Conclusion: It’s all about Intentionality
Yes, this article was intense! First and foremost you need to remember is that teaching language learners requires steadfast intentionality.
My greatest intention is to be clear. Like Brené Brown said, “Clear is kind.” Clarity is essential for language learners, and research suggests that clarity is one of the most impactful drivers of student achievement (Hattie, 2012) for all of our learners.
When our instructions are comprehensible, students know what to do. When students know what to do, they are more likely to achieve at the highest levels.
As we plan and teach lessons, everything we do has a purpose, and the purpose is always anchored to the assessment.
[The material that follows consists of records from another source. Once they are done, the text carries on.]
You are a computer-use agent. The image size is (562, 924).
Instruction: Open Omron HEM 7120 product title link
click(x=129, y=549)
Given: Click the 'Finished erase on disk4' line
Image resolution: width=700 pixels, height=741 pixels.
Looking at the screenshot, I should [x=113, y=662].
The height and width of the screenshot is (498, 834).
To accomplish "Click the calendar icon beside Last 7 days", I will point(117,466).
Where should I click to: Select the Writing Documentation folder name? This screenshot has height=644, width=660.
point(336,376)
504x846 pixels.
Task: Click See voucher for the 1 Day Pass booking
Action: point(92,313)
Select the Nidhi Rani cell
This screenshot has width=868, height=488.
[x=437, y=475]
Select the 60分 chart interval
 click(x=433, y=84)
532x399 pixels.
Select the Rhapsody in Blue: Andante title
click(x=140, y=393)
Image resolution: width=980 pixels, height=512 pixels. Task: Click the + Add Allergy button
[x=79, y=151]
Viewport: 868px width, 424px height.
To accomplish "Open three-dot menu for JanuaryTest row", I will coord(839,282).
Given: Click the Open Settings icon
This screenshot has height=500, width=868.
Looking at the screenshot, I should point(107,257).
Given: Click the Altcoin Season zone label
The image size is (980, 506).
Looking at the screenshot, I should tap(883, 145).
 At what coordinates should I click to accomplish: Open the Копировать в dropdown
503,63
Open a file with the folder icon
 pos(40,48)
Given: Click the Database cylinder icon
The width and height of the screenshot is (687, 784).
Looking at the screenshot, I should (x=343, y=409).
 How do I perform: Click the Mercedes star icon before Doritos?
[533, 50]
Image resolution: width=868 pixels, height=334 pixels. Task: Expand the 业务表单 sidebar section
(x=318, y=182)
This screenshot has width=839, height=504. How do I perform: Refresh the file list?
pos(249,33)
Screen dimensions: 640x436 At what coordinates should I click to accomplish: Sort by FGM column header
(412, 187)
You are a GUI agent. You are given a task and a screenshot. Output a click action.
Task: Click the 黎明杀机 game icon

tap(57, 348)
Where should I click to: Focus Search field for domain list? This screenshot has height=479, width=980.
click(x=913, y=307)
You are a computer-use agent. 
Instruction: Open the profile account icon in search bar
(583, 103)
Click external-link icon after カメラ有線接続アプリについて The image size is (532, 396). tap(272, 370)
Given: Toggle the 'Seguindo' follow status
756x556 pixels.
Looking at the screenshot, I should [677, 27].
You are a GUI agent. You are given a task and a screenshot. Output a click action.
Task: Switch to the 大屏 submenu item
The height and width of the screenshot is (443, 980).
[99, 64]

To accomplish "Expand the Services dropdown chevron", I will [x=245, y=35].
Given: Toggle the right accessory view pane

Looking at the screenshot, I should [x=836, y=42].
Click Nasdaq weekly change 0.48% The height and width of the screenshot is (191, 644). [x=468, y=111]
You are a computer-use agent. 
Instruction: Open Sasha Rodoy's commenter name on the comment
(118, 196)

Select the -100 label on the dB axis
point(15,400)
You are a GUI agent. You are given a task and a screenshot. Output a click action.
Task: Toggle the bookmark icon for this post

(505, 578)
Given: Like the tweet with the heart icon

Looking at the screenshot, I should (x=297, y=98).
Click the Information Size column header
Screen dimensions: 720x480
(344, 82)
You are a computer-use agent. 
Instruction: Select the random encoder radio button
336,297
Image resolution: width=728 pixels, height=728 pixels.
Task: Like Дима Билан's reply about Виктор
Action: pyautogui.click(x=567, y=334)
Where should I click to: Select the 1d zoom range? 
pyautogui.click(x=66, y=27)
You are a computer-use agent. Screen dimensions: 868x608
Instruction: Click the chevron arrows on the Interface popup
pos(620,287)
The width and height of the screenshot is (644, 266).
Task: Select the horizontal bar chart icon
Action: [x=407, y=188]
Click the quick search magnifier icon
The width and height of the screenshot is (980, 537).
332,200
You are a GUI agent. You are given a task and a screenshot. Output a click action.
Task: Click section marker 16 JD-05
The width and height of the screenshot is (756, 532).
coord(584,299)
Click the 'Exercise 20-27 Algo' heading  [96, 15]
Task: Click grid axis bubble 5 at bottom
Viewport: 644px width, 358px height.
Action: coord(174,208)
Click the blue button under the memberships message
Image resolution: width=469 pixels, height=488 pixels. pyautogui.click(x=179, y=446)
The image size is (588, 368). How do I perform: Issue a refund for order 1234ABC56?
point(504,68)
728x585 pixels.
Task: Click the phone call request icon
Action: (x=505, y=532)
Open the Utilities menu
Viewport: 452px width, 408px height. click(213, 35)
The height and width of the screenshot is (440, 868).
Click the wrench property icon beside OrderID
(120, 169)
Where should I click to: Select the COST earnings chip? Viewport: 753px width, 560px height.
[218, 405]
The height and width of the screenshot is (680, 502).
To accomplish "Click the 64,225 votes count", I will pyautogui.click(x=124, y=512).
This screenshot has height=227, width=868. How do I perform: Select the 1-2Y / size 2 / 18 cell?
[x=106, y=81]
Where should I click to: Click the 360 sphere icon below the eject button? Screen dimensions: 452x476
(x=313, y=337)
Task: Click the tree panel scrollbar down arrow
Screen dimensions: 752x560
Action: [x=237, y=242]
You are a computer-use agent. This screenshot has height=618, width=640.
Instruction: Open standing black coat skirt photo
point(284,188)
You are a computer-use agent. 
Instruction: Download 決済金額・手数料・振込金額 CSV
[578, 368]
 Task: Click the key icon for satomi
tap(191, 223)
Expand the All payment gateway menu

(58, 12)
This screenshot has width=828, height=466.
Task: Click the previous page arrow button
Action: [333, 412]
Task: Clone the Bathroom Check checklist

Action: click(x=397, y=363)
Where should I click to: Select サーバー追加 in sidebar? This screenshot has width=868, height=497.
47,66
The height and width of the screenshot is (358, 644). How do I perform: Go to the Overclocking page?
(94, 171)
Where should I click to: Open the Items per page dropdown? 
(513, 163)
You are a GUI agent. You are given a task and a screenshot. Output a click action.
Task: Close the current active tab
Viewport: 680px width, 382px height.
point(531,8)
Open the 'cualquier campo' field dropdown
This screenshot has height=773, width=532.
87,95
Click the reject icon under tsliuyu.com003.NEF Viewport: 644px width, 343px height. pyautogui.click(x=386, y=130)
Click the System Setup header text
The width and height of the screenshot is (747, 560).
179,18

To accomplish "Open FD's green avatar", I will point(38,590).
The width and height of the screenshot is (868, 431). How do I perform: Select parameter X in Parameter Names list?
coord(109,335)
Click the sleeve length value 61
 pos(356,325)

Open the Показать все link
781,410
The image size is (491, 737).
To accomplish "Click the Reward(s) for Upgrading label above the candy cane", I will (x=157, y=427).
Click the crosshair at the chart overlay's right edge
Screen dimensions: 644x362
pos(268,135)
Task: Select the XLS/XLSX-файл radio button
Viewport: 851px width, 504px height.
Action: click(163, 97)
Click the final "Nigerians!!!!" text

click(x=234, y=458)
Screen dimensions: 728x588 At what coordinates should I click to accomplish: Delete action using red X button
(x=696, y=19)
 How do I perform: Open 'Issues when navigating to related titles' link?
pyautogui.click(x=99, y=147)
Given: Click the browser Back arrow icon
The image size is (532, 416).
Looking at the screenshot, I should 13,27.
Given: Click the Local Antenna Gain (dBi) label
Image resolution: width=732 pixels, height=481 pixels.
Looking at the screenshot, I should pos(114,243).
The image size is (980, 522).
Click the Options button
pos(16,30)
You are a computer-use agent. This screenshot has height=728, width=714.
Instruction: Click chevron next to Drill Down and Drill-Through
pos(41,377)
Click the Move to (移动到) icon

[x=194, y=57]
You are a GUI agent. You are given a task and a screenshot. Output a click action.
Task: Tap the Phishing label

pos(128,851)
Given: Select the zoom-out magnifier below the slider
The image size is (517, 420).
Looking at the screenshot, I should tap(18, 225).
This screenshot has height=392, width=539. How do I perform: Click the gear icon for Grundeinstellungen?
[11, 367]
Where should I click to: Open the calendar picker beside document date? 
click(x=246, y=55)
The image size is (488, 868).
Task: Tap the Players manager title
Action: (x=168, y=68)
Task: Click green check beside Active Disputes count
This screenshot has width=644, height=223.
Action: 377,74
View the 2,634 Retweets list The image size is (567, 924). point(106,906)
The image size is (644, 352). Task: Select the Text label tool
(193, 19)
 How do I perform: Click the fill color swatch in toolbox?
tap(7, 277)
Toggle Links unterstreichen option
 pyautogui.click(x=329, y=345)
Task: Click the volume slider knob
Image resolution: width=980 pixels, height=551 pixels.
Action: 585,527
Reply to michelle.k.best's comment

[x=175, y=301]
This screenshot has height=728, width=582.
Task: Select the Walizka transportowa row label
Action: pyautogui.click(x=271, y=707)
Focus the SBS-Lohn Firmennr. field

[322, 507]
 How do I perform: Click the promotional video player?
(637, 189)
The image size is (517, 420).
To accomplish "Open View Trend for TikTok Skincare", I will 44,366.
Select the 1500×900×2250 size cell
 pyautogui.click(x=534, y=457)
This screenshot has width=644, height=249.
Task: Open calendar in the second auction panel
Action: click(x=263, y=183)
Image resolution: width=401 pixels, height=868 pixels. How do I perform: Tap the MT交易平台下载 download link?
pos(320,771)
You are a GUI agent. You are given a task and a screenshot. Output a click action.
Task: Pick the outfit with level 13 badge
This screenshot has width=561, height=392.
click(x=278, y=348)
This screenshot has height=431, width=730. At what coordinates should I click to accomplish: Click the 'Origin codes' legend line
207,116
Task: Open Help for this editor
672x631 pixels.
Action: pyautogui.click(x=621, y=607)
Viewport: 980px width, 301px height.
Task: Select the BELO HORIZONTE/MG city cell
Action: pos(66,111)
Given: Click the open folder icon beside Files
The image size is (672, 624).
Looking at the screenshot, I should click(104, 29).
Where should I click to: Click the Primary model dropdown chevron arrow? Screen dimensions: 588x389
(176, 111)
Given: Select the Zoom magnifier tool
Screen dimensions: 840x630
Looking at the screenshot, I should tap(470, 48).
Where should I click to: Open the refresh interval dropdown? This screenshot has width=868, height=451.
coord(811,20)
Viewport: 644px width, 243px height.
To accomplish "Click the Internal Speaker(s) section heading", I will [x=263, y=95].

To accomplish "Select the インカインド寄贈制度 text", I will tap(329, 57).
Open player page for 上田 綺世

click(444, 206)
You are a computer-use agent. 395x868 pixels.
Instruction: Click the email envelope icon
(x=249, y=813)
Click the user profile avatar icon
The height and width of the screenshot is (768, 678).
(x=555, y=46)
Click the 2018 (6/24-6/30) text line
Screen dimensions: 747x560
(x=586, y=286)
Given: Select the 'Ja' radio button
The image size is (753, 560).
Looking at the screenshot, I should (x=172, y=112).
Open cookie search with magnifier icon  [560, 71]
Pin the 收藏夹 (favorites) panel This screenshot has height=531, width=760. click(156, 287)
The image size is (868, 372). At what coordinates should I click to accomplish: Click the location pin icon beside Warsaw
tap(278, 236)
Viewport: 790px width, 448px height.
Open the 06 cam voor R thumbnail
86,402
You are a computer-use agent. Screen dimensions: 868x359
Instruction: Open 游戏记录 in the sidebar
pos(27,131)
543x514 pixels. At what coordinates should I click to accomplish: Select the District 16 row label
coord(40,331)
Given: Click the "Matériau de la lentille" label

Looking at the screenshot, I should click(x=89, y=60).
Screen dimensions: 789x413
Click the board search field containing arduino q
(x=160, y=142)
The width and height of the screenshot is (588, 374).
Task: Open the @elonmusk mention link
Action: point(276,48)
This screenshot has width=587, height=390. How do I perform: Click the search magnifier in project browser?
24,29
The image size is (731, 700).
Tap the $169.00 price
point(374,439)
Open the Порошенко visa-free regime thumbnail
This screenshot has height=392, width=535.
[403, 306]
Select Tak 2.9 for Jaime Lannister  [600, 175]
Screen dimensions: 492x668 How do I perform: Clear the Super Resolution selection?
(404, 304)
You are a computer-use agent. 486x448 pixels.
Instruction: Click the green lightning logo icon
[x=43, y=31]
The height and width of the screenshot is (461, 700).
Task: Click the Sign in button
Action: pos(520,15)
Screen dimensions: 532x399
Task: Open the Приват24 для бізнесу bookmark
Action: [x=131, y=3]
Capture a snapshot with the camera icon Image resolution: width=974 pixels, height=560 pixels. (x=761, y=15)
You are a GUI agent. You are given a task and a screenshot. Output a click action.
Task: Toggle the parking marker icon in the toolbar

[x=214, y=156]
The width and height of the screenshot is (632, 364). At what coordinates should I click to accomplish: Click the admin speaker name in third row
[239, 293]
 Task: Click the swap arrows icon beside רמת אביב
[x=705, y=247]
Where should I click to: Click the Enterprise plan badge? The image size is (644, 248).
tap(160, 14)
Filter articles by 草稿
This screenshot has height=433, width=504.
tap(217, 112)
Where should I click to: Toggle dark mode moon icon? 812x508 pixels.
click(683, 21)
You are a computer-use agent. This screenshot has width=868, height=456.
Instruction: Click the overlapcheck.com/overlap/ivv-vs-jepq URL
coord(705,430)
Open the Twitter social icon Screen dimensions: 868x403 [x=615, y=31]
Assessments are determined by the learning objectives, which are anchored in the standards.
I recommend that the next time you plan a new unit, pull this article out and let it guide you through each aspect of your planning. If you are a coach or new-teacher mentor, share it with your colleague and think through the steps with them.
I sure wish I’d had a mentor teacher who walked me through my first units the year I started teaching. I hope this article provides some of that guidance so that you (or your mentees) can become part of the forest instead of being lost in it.
Which aspect of this framework is already a strength in your practice?
References
Krashen, S. (1981). Second Language Acquisition and Second Language Learning. Oxford Press.
Hattie, J. (2012). Visible learning for teachers: Maximizing impact on learning. Routledge.
Motley, N. (2016). Talk, read, talk, write (2nd edition). Canter Press.
Swan, K., Lee, J., & Grant, S. G. (2018). Inquiry design model: Building inquiries in Social Studies. National Council for the Social Studies and C3 Teachers.
Tomlinson, C. A. (2017). How to differentiate instruction in academically diverse classrooms (3rd edition). Association for Supervision and Curriculum Development.
Wiggins, G. P., & McTighe, J. (2005). Understanding by Design (2nd ed.). Association for Supervision and Curriculum Development.
Zwiers, J. (2014). Building academic language: Meeting Common Core Standards across disciplines, Grades 5-12 (2nd edition). Jossey-Bass.